In his commentary to Exodus, Rabbeinu Bachaya writes that rachum and chanun represent G-d’s way of forgiving sinners who ask for forgiveness, repent, and experience some form of affliction, but he does not explain how the two terms differ from each other. Elsewhere he writes that G-d’s attributes of rachum and chanun are actually one and the same. They both denote His practice of heeding one’s prayers in times of need, even if that person had not yet repented his misdeeds. Rabbeinu Bachaya finds support for this argument in the fact that the Bible often uses both terms together, while sometimes placing chanun before rachum, and sometimes stating rachum before chanun.
We can discern the difference between rachum and chanun by way of an analogy in human interactions, specifically by looking at the relationship between a victim and one who has the power to save him. In that relationship the word chanun focuses on the victim, while the word rachum focuses on the savior. Chanun denotes the idea of the victim finding “favor” (chein) in the eyes of the savior (when talking about G-d, this may come through prayer), or simply deciding to grant (choneh) him a reprieve of sorts. Rashi (to Deut. 3:23) explains that the word chanun recalls the notion of a “free gift” (matnat chinam), so it denotes giving somebody relief that he does not necessarily deserve. On the other hand, the trait of rachum focuses on the savior who sees the victim’s downtrodden situation, empathizes with him, and ultimately decides to save him. One who is rachum does not necessarily save the victim directly for the victim’s sake, but rather for his own sake.
Other commentators offer other ways of differentiating between these two terms, and what follows is a brief potpourri of such explanations:
Rabbi Yosef Bechor-Shor writes that rachum is for the poor because it denotes mercy and the decision to help save one from his dismal situation, while chanun is for the rich because it simply denotes granting somebody a present, regardless of how dire his situation is.

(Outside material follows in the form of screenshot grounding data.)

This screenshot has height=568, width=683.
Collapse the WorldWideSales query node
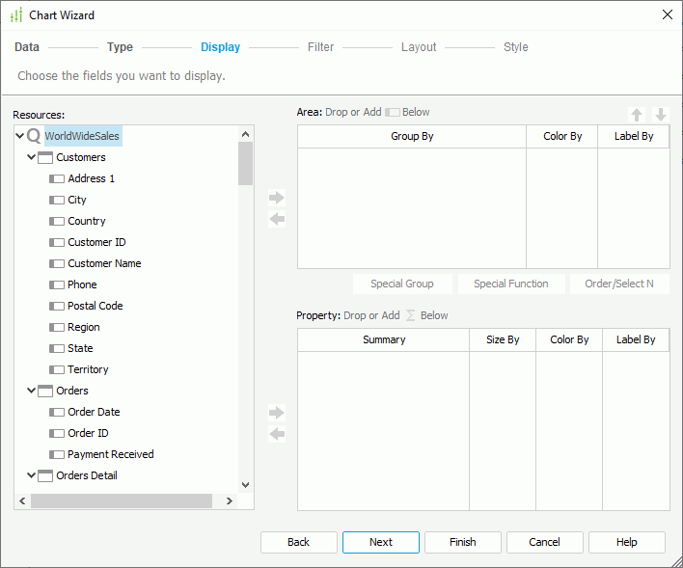[x=20, y=136]

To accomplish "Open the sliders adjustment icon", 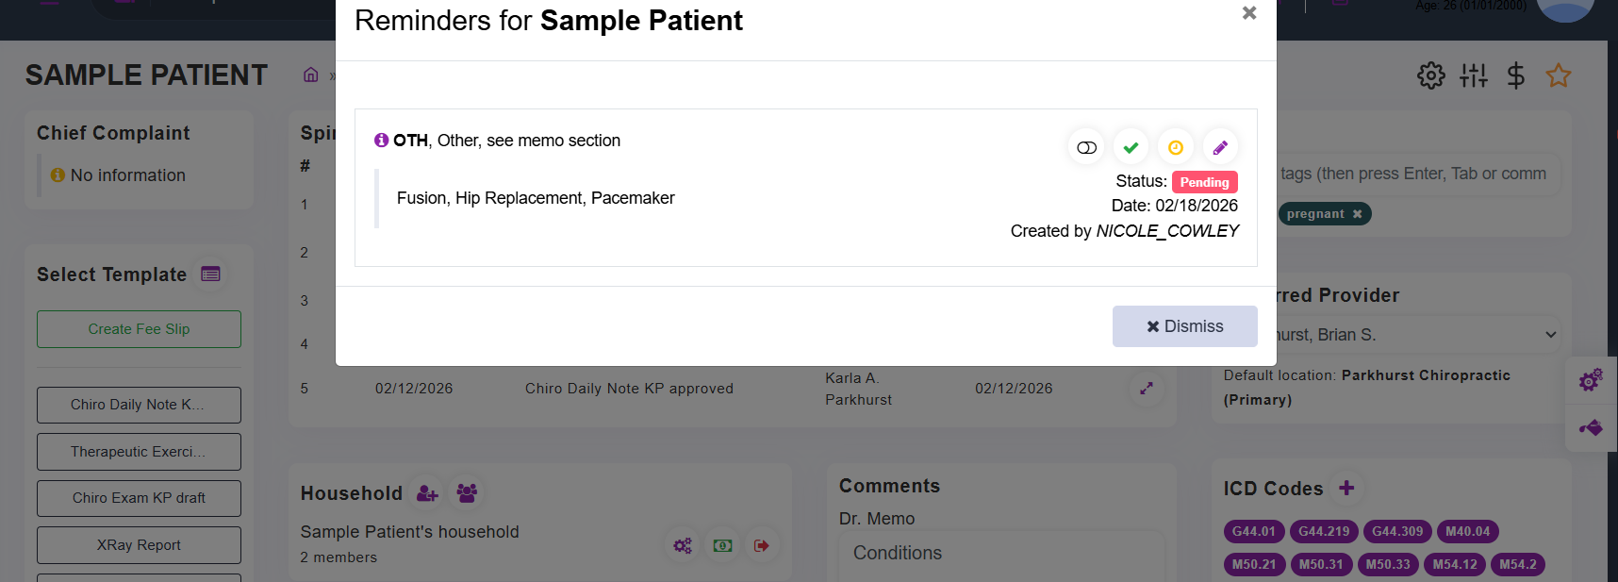I will point(1473,75).
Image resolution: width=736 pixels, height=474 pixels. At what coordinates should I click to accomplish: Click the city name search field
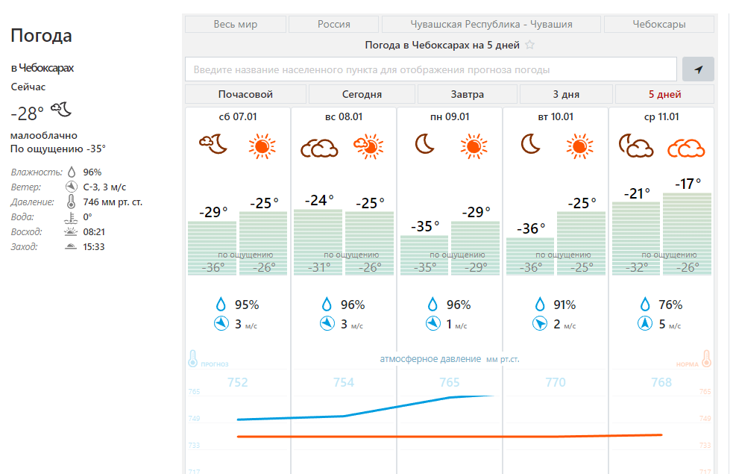coord(432,69)
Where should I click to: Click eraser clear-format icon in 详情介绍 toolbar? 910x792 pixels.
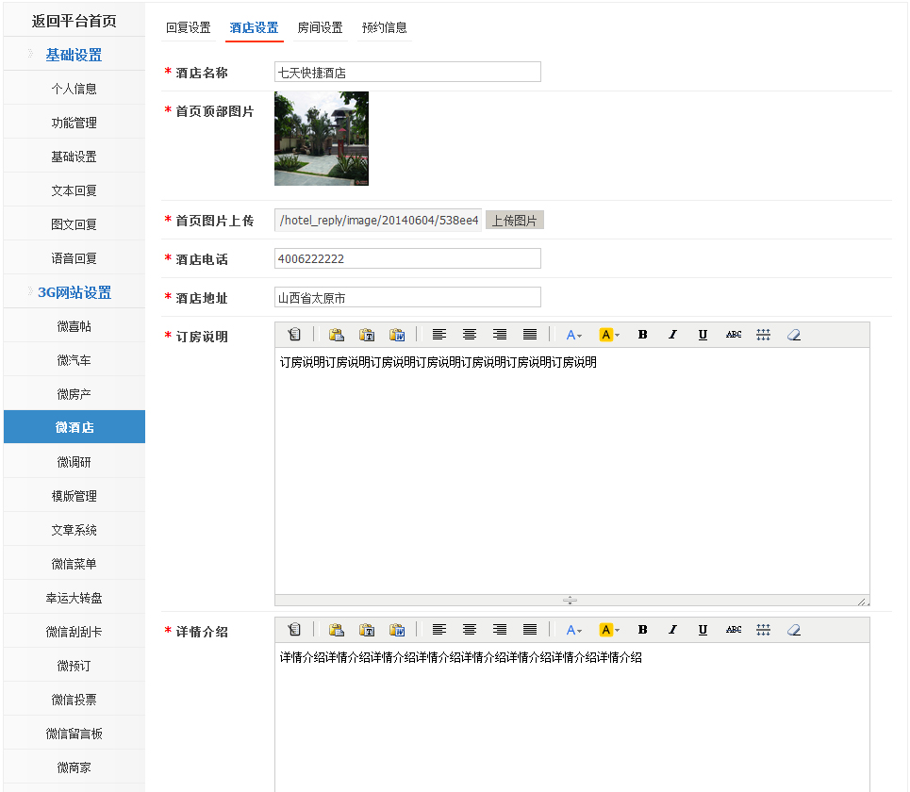[x=793, y=630]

A gloss to Tosefot (Rosh Hashana 17b) explains that the word rachamim denotes a form of clemency whereby G-d withholds a calamity from befalling an individual, while the word chanun denotes G-d granting someone a special reprieve while he is in the midst of distress.
Rabbi Elazar Rokeach of Worms explains that rachum denotes acting with mercy beyond that which is required by the letter of the law, while chanun denotes using the system of justice to heed another’s call for clemency. Nonetheless, others explain the opposite: the trait of rachum is only applied to one who asks for mercy, while chanun is even if one does not request mercy.
Rabbeinu Bachaya writes that rachamim is G-d’s general way of overseeing the world, while chanun is His way of specifically overseeing each element of Creation.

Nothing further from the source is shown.